González Colón noted that Puerto Rico was not receiving funds which had already been appropriated because of PREPA’s fumbling.

She said that Congress had appropriated $2 billion through the U.S. Department of Housing and Urban Development but that much had still not been disbursed.

She said that members of the House Natural Resources Committee visited the island and had a meeting with representatives of PREPA, HUD, and the U.S. Department of Energy, which is helping to disburse.

During the meeting, here is what González Colón said happened at the meeting: “At that time, the Department of Energy, HUD, and PREPA were saying that each department was waiting on the other department.”   

The Privatization of PREPA

Part of PREPA’s transformation is its privatization, arguably the most controversial part of the transformation.

Here is how Ortiz Vázquez said PREPA would look: “This system will include among other things an independent transmission and distribution operator, established under the public/private partnership who could present a stable strategy, continuity on the leadership team, and execution procedures for the grid system going forward.”

The privatization plan has also received plenty of criticism.
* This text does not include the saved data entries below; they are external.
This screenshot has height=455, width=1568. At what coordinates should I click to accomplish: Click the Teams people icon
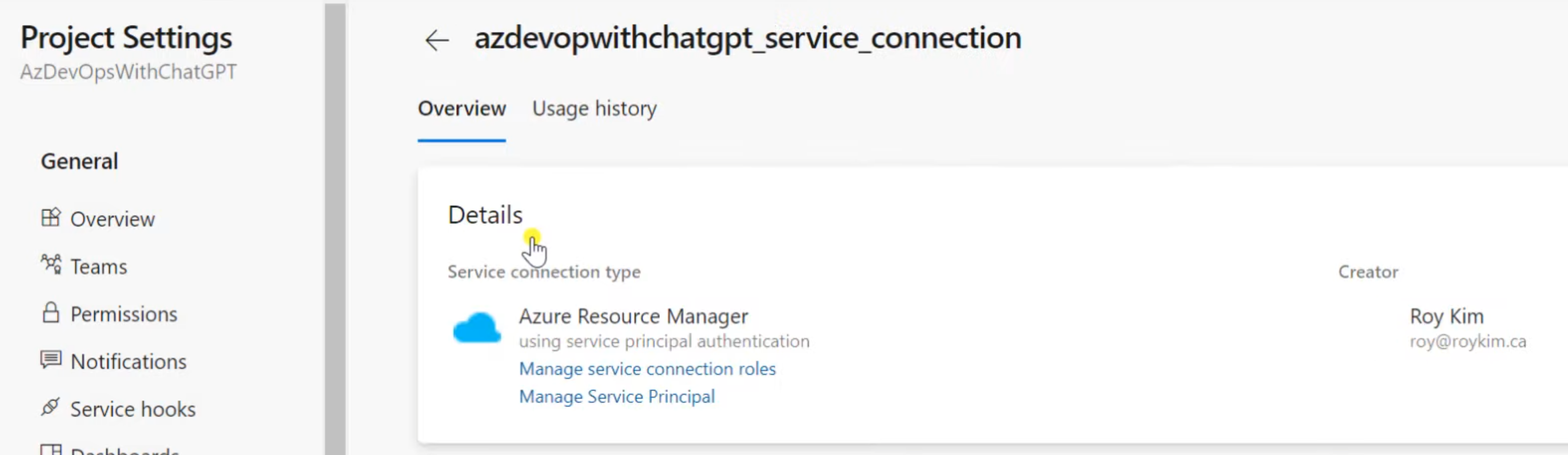[x=51, y=264]
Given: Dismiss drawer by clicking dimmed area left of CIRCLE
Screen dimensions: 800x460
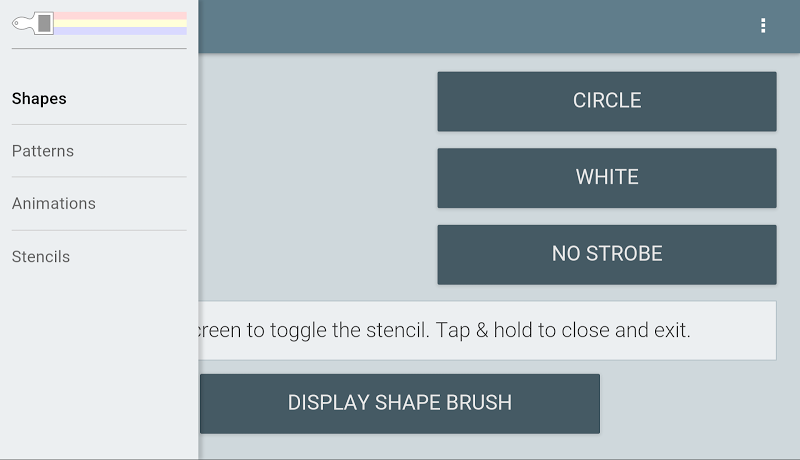Looking at the screenshot, I should point(317,176).
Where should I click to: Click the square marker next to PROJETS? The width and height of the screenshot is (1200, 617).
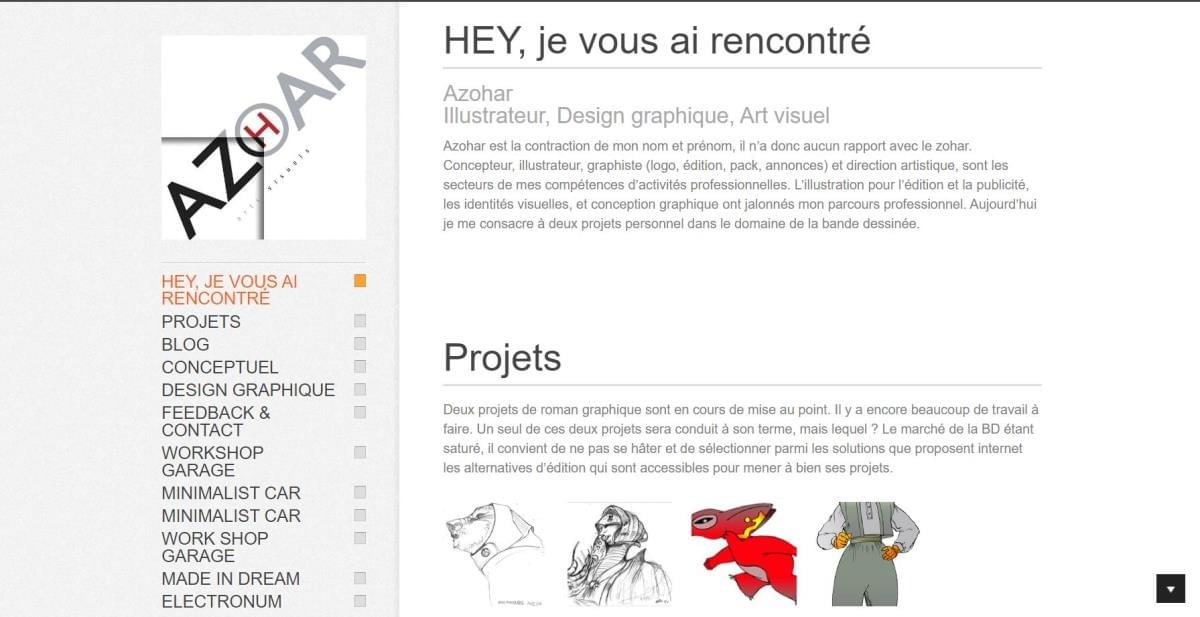[x=358, y=321]
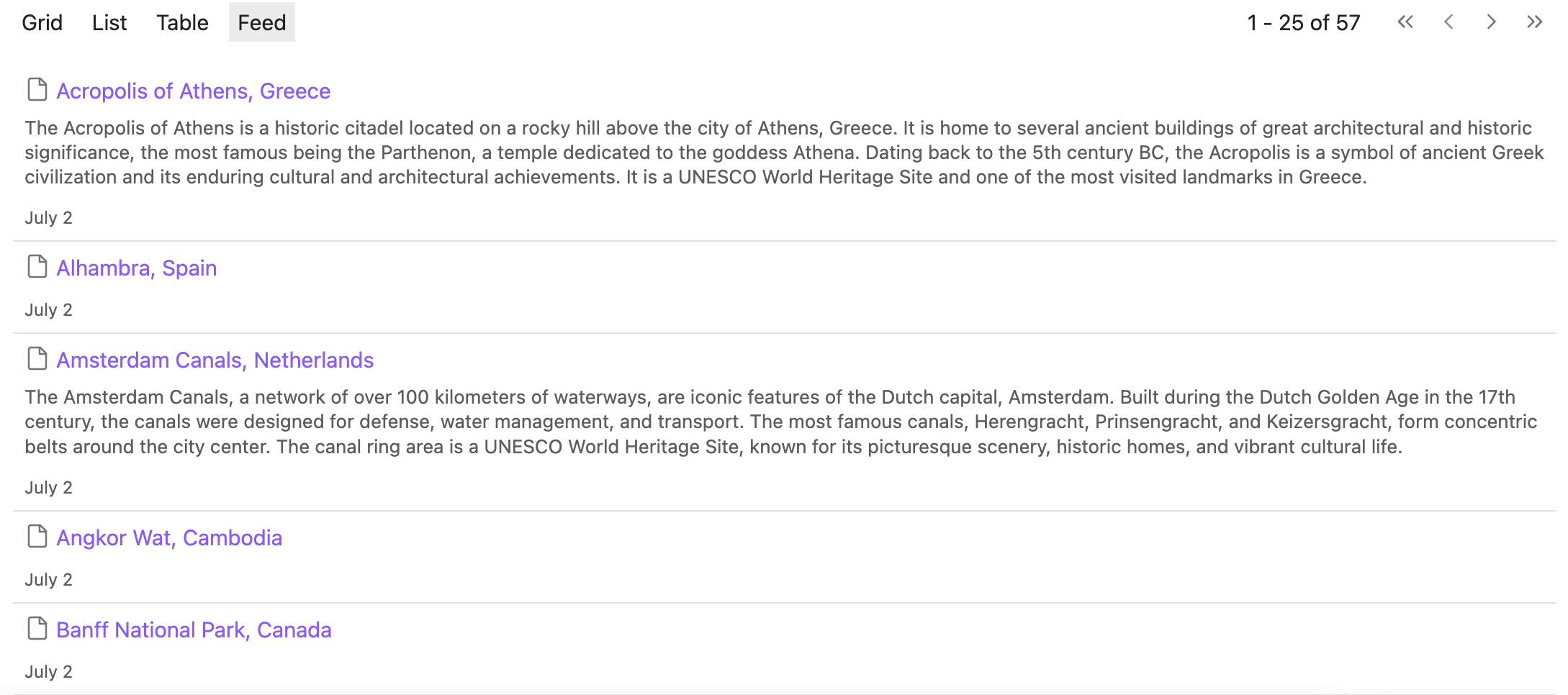
Task: Go to the previous page of results
Action: [1448, 22]
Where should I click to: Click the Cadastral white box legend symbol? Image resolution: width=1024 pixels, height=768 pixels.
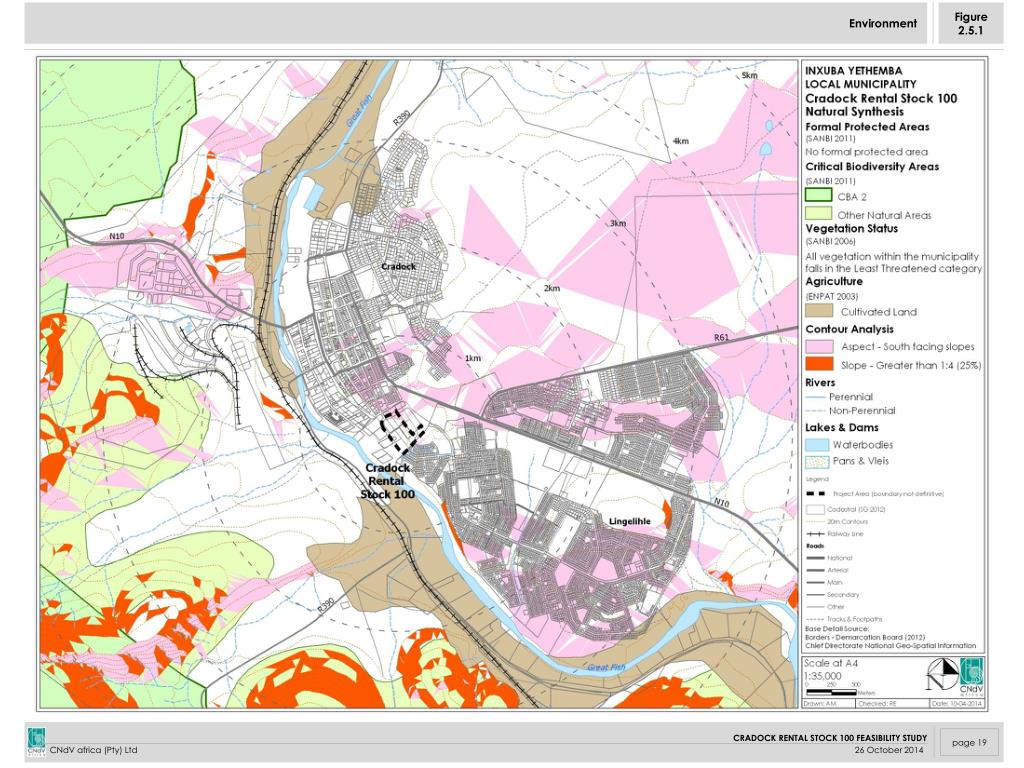tap(816, 509)
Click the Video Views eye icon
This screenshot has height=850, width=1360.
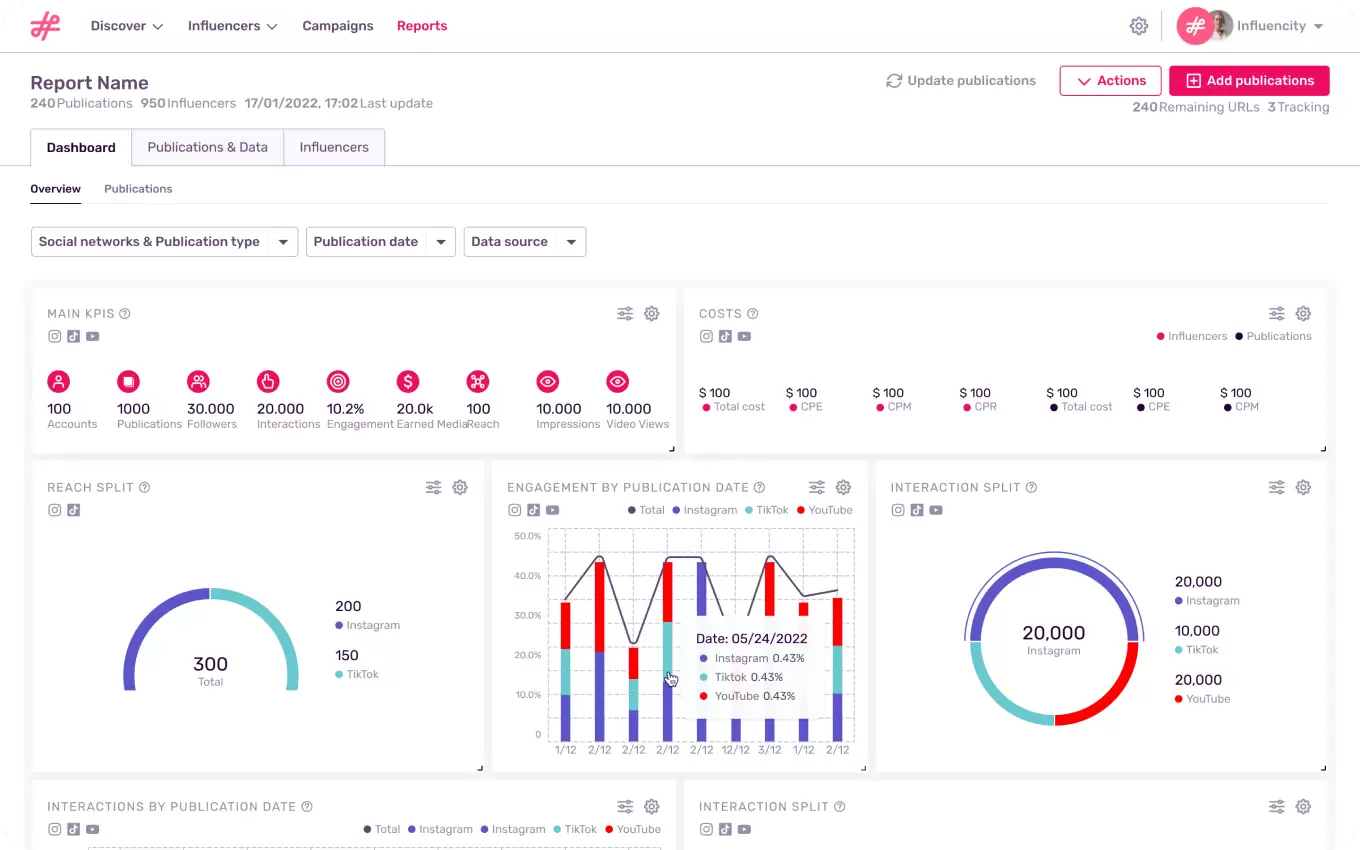click(x=617, y=381)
“The Puerto Rican government is moving full-steam ahead with a series of privatization contracts for the Puerto Rico Electric Power Authority (PREPA) that are likely to lock customers into even more expensive electric rates than they currently pay. Instead of taking this opportunity to make electricity affordable and resilient, the government plan will tie the island to electric costs that will cripple its economy,” according to a report by the Institute for Energy Economics and Financial Analysis (IEEFA).

Michael San Nicolas is the Guam Delegate to the U.S. House of Representatives; it is another non-voting position, but he also asked questions.

San Nicolas argued that privatization would increase long-term PREPA’s borrowing costs.

“I understand that the interest rates in Puerto Rico right now are elevated given the circumstances that they went through financially, but historically municipal debt, particularly in territories, has always been dramatically lower than private debt, because of the triple tax exempt status of the debt they’re able to float.”

San Nicolas argued that while currently private companies can finance debt cheaper, “Over the long-term as the debt history of Puerto Rico improves, and they’re able to get more to a normalized place, where they’re able to access the municipal bond market, to finance improvements, we may have over the long-term a more expensive way of borrowing.”